Welcome to Edition 37 of Boardroom Brief.
This is a service specifically targeted at the needs of busy non-executive directors. We aim to give you a “heads up” on the things that matter for NEDs in the week ahead – all in two minutes or less.
Productivity Commission releases draft report on horizontal fiscal equalization. The Turnbull Government welcomes the Productivity Commission’s (PC) draft report on horizontal fiscal equalisation (HFE). The draft report provides a comprehensive analysis of HFE and how GST revenue is distributed to the States and Territories, the impact of the current method on national productivity, efficiency and economic growth, and how this could be better achieved. The draft report affirms the benefits of HFE and finds that Australia does better than any other comparable federal system in the world in how we seek to deliver HFE. However, the PC also finds that the system goes too far, creating significant weaknesses. The PC finds that the way ‘same standard’ has been defined for HFE purpose has crept upwards over time, making the system less able to deal with economic shocks that have an uneven impact across the states, producing unforeseen and unfair outcomes, what they describe as ‘unfair equality’. The report recommends that ‘revising the objective of HFE would be in the best interests of national productivity and wellbeing’. The Productivity Commission is undertaking a further round of consultation to gather stakeholder views on the draft report. Submissions are due by 10 November 2017. There is enough in the Report for both sides of West Australian politics to say “I told you so”; but the more important take-out is the need for broader ranging tax reform to boost national productivity, something the business community has been pushing for over more than a decade. See draft report on the Commissions website and Treasurer of Commonwealth of Australia, the Hon Scott Morrison’s media release.
ASIC and RBA welcome the publication of ASX BBSW Trade and Trade Reporting Guidelines. ASIC and the Reserve Bank of Australia (RBA) have welcomed the publication of the ASX BBSW Trade and Trade Reporting Guidelines (ASX BBSW Guidelines). The bank bill swap rate (BBSW) is the major interest rate benchmark for the Australian dollar and is widely referenced in financial contracts. A major concern over recent years has been the low trading volumes during the rate set window, the time of day that BBSW is measured. In response, the BBSW methodology is being strengthened to enable the benchmark to be calculated directly from a wider set of market transactions.
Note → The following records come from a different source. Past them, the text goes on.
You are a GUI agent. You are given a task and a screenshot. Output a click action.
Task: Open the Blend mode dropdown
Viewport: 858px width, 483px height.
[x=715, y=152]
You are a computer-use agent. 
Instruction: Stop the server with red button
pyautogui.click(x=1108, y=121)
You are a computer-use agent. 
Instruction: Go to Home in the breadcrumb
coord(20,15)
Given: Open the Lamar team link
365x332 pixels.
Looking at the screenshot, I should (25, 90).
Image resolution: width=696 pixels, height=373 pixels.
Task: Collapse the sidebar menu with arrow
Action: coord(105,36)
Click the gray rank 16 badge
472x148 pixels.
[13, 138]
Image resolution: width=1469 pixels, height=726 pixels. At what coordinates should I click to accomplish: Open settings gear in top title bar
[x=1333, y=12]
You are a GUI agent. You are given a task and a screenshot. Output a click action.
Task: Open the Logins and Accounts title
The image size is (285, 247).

ASX, the Administrator of BBSW, has been consulting market participants on this new methodology with the strong support of ASIC and the RBA. Directors should be aware that it is possible we will see more major corporate contracts move away from BBSW as a primary interest rate benchmark. See ASIC’s media release.
Uber reforms. Newly appointed Uber CEO Dara Khrosrowshai has kickstarted a reforming era for the ride-hailing giant, winning a series of unanimous votes for governance changes at September’s board meeting. According to the New York Times, Khosrowshahi and investment bank (and Uber investor) Goldman Sachs had circulated the governance proposal to the Uber Technologies Incorporated Board prior to the 3 October 2017 meeting. Japanese conglomerate SoftBank had stipulated the reforms as a condition of a deal to invest more than a US$1 billion investment in Uber. According to meeting attendees who requested not to be identified in media reports, the approved governance changes include: removing special voting power for Uber’s two stock categories; adding six new seats to the 11-person board and setting a deadline for taking Uber public by 2019. The Uber example is a case in point for Directors as to why culture matters, particularly in the current era of social media and the intense scrutiny perceived violations of societal norms (a lesson the Hollywood film industry is also starting to learn).
ATO publishes large corporate groups tax gap. ATO has published Tax and Corporate Australia, a new publication about the tax affairs of the large market which includes the large corporate groups’ tax gap. The large corporate groups’ tax gap is an estimate of the difference between the tax the ATO collects from these taxpayers and the amount that would have been collected if every taxpayer was fully compliant. The net large market tax gap is estimated at $2.5 billion, or 5.8 per cent. The size of the large corporate groups’ gap reflects a tax system that is operating well, demonstrates a high degree of voluntary compliance, and compares favourably with other international jurisdictions – for example, the United Kingdom, which has a gap of approximately 5–6 per cent. The ATO, in particular through the Tax Avoidance Taskforce, is focused on identifying, managing and sustainably reducing it over time. See ATO’s media release.
Energy Markets in Transition. In January this year, as the Australian policy debate was starting to heat up, two senior members of Gilbert + Tobin’s energy regulation team, Simon Muys and Geoff Petersen, headed to colder climes for a two-week study tour. The purpose of this tour was to seek global insights and perspectives on the challenges facing our energy markets, regulation and policy. During the tour, Simon and Geoff met with and discussed current trends in energy market regulation and transformation with a range of leading new energy businesses, utilities, policy advocates, regulators and academics. See G+T’s client publication Energy Markets in Transition: Insights from a Gilbert + Tobin global fact-finding tour.
Politics in flux. The arguments have been heard and the High Court must now decide the fate of seven parliamentarians who face questions under s.44 of the Constitution. Directors dealing with Federal Government stakeholders should bear in mind the potential for political and regulatory risks to rear their heads over the next few weeks, just as Parliament sits again in Canberra.